Sejak TK saya sudah merayakan Waisak. Bisa dibilang saya merayakan Waisak hampir setiap tahun, meskipun saya sebenarnya sudah tidak lagi rutin ke vihara sejak SMA. Walaupun saya beragama Buddha, sebenarnya keluarga saya bukanlah keluarga Buddhis. Papa dan Mama saya tidak pernah mengunjungi ke tempat ibadah baik itu gereja atau vihara di hari Minggu. Apa orangtua saya atheis? Saya tidak pernah menanyakan hal itu ke mereka, dan sepertinya saya tidak perlu mempertanyakan keyakinan seseorang, sekalipun orangtua saya.
Meskipun demikian, adalah Papa dan Mama saya yang membuat saya menjadi beragama Buddha. Itu karena mereka memasukkan saya ke salah satu sekolah Buddhis di bilangan Jembatan Tiga. Kalau mau tahu nama sekolahnya, silakan saja melintasi tol Tomang, karena sekolah tersebut selalu dapat terlihat ketika melewati tol Tomang.. hehehe. Saya bersekolah di situ dari TK sampai dengan SMP.
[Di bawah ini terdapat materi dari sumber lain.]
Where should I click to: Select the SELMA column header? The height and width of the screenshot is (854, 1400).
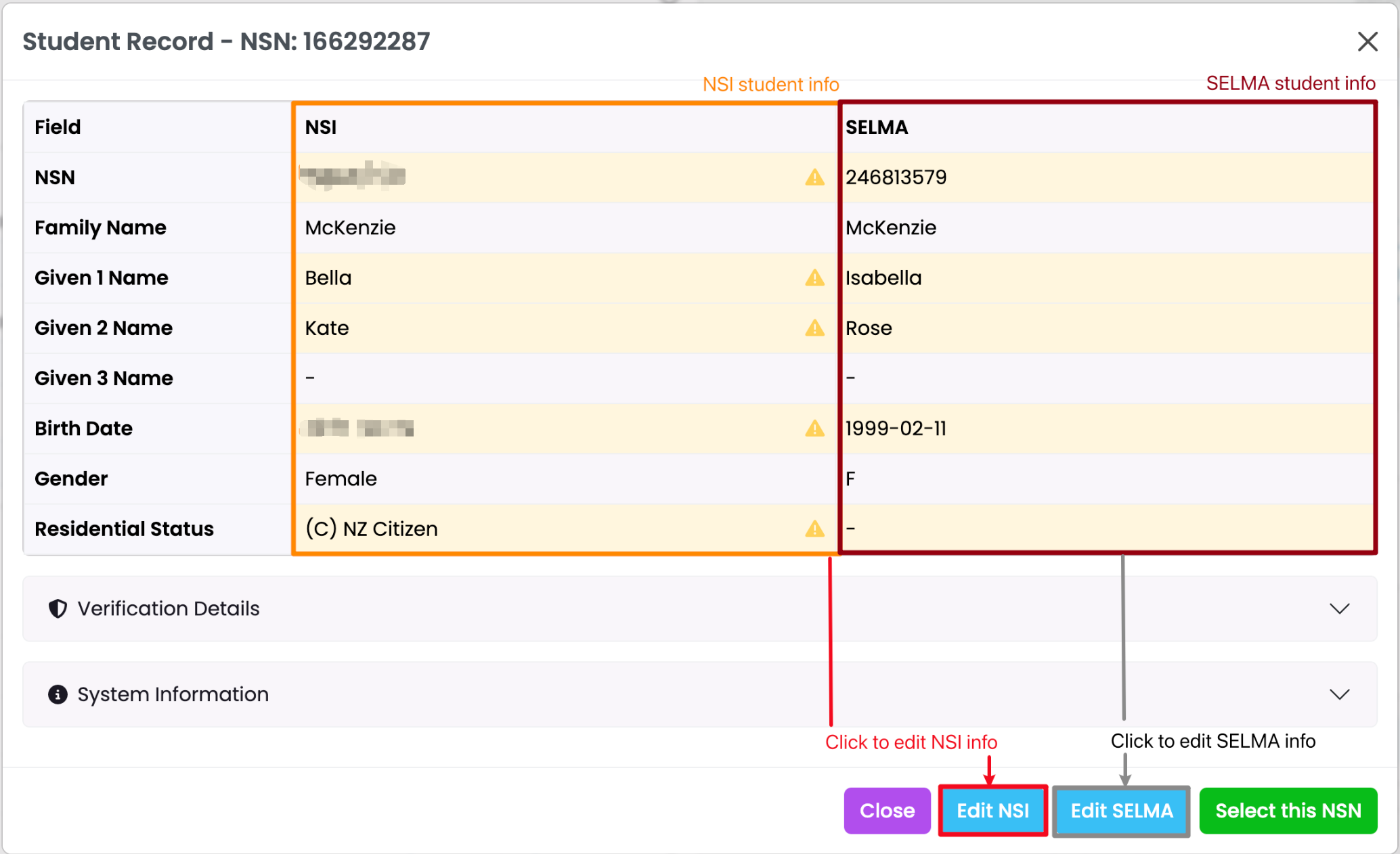[x=877, y=127]
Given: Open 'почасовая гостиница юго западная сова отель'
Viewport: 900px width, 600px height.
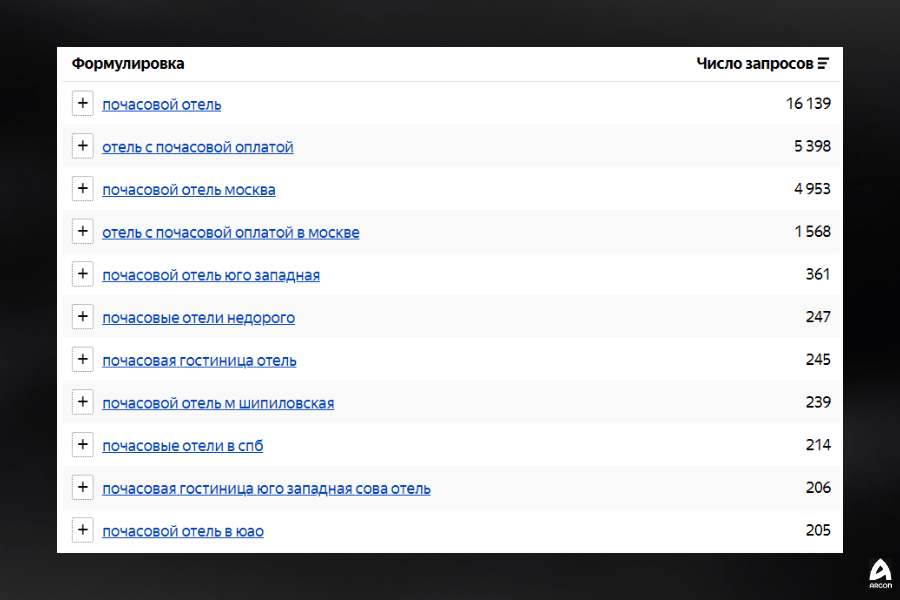Looking at the screenshot, I should 266,489.
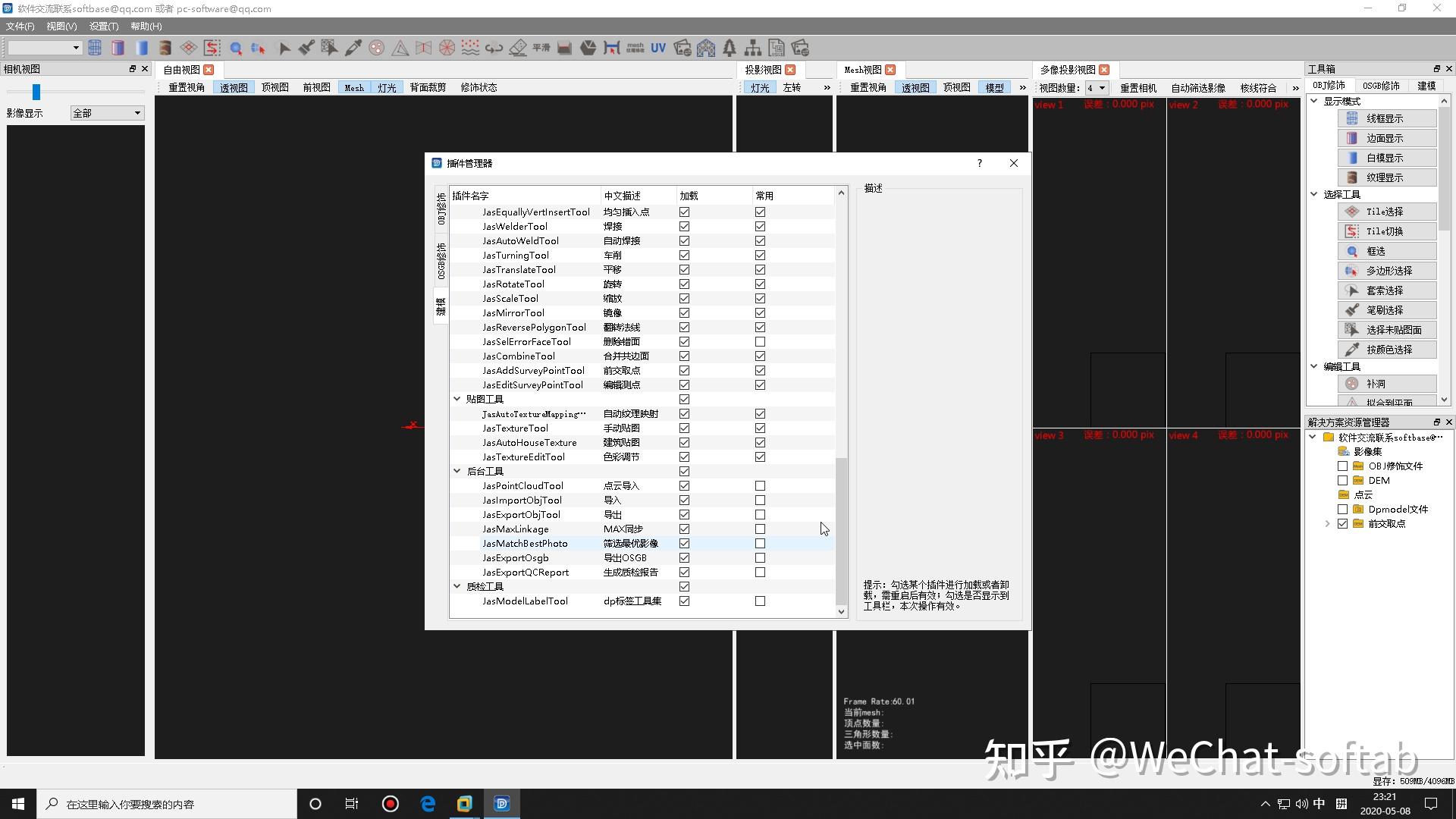Switch to the OSGB修饰 toolbox tab
The width and height of the screenshot is (1456, 819).
click(x=1380, y=86)
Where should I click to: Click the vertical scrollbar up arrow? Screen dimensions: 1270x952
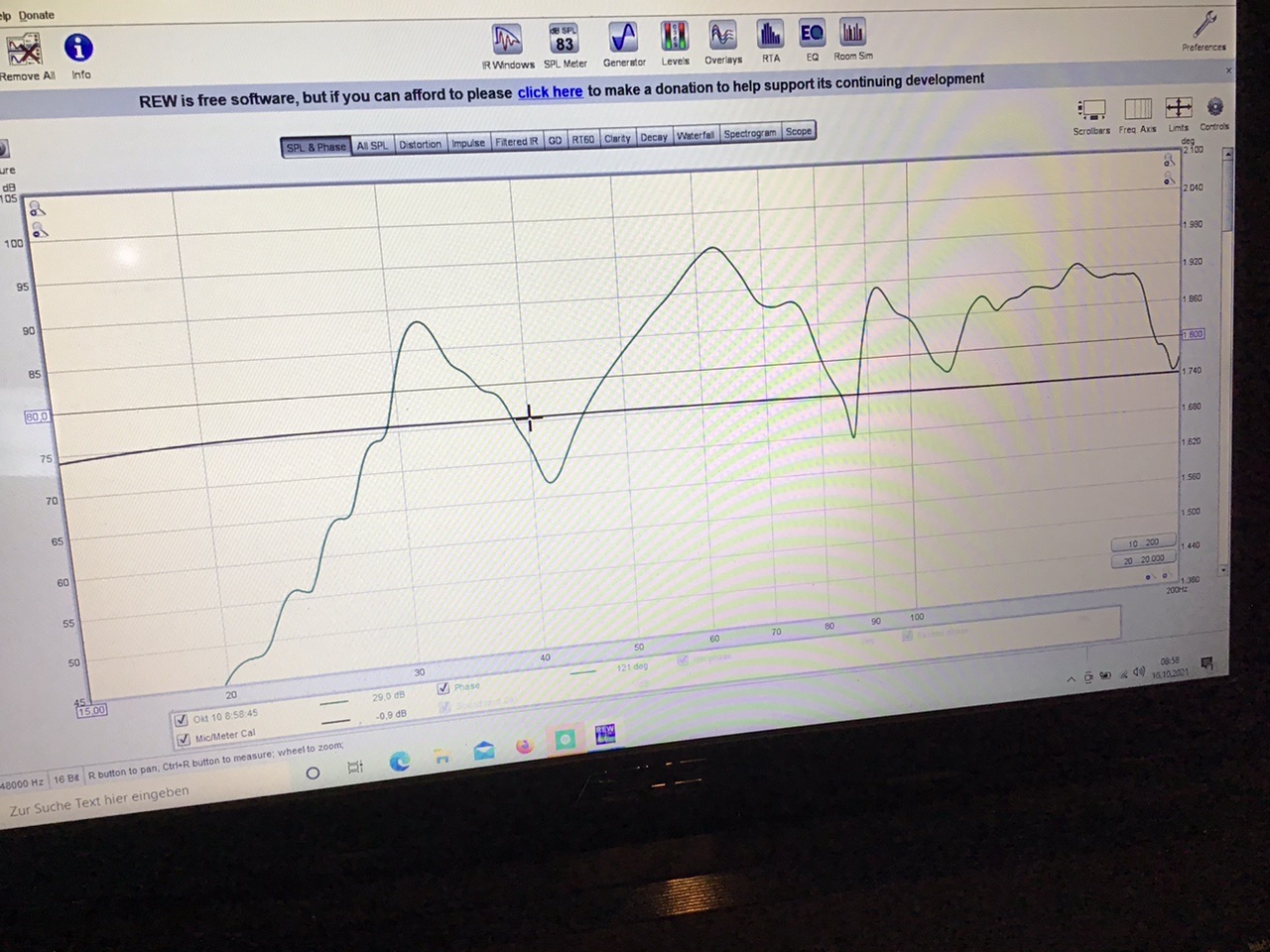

Ketika naik ke SMA, saya pindah sekolah. Tetapi, tetap beragama Buddha karena sekolah itu memberlakukan 3 agama, yaitu Kristen Katolik, Kristen Protestan, dan Buddha. Ketika naik tingkat menjadi mahasiswa, lagi-lagi saya mengambil matakuliah agama Buddha. Meski sudah menjadi mahasiswa, saya tetap merayakan Waisak yang diadakan di Dharmayana (nama dari organisasi mahasiswa Buddhis di Universitas saya). Untuk tahun 2011 ini, saya merayakan pertama kalinya Waisak di Vihara Pluit Dharma Sukha (vihara yang tidak terlalu jauh dari rumah saya), dan pertama kalinya saya merayakan Waisak dengan menyaksikan prosesi dan ceramah via layar kaca... haha.. rame bener tempatnya bo..
Itu artinya sedari TK sampai dengan sekarang saya tetap beragama Buddha. Maka dari itu, tidak heran sampai sekarang saya tidak pernah menginjakkan kaki di gereja atau masjid, dan tidak heran konsep Tuhan dari agama lain tidak ada di kepala saya.
Saya tetap bangga beragama Buddha, meskipun umat lain mungkin bingung, kenapa umat Buddha menyembah patung. Saya katakan agama Buddha tidak menyembah patung, tetapi menghormati sifat luhur Buddha yang dicitrakan dalam patung, seperti halnya kita menghormati bendera Merah Putih. Aah, sudah dijelaskan berkali-kali, tudingan itu tetap datang bertubi-tubi. Ya, sudahlah. Lebih baik disebut menyembah patung, daripada menyembah setan, alkohol, dan obat-obatan terlarang.
Saya tetap bangga beragama Buddha, meskipun umat lain mungkin bingung, kenapa agama Buddha tidak mengenal kata Tuhan. Saya katakan agama Buddha memang tidak mengenal kata Tuhan. Sang pencipta alam semesta adalah semesta itu sendiri. Sang pemberi keajaiban dan keselamatan kepada manusia adalah manusia itu sendiri. Tanpa ada Tuhan, agama Buddha tetap berdiri kokoh, dipuja, dan disanjung. Terlebih lagi, tiada peperangan yang beratasnamakan agama Buddha sampai sekarang.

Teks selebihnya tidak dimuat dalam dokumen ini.